EXERCISE BRIEF:
Everything from the line containing "900x515 pixels." to the end of the data must be duplicated word for word, and nothing else may appear.

TASK DATA:
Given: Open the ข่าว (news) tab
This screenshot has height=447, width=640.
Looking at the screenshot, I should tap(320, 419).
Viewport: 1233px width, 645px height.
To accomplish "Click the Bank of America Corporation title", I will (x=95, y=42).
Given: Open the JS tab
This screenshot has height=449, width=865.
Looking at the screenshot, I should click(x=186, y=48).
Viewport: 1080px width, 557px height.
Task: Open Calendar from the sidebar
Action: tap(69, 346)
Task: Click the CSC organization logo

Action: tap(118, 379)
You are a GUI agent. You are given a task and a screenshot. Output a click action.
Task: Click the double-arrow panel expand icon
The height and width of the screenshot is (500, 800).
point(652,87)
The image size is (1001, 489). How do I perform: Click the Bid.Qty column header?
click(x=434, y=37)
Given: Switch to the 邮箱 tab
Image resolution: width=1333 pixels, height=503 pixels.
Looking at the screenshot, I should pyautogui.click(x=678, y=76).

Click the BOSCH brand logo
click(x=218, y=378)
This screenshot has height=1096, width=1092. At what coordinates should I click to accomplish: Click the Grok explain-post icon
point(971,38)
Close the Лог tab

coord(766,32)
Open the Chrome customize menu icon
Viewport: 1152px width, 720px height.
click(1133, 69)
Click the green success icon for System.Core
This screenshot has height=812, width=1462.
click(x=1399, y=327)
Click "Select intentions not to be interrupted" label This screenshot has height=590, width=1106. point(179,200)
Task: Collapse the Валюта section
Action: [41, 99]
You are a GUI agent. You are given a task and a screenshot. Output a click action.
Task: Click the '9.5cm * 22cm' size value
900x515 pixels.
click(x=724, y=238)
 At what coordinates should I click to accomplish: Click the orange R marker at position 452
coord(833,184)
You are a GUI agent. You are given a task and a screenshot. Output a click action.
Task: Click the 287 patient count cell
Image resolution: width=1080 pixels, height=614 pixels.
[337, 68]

ANSWER TO THIS TASK:
900x515 pixels.
click(x=724, y=238)
 At what coordinates should I click to accomplish: Click the orange R marker at position 452
coord(833,184)
You are a GUI agent. You are given a task and a screenshot. Output a click action.
Task: Click the 287 patient count cell
Image resolution: width=1080 pixels, height=614 pixels.
[337, 68]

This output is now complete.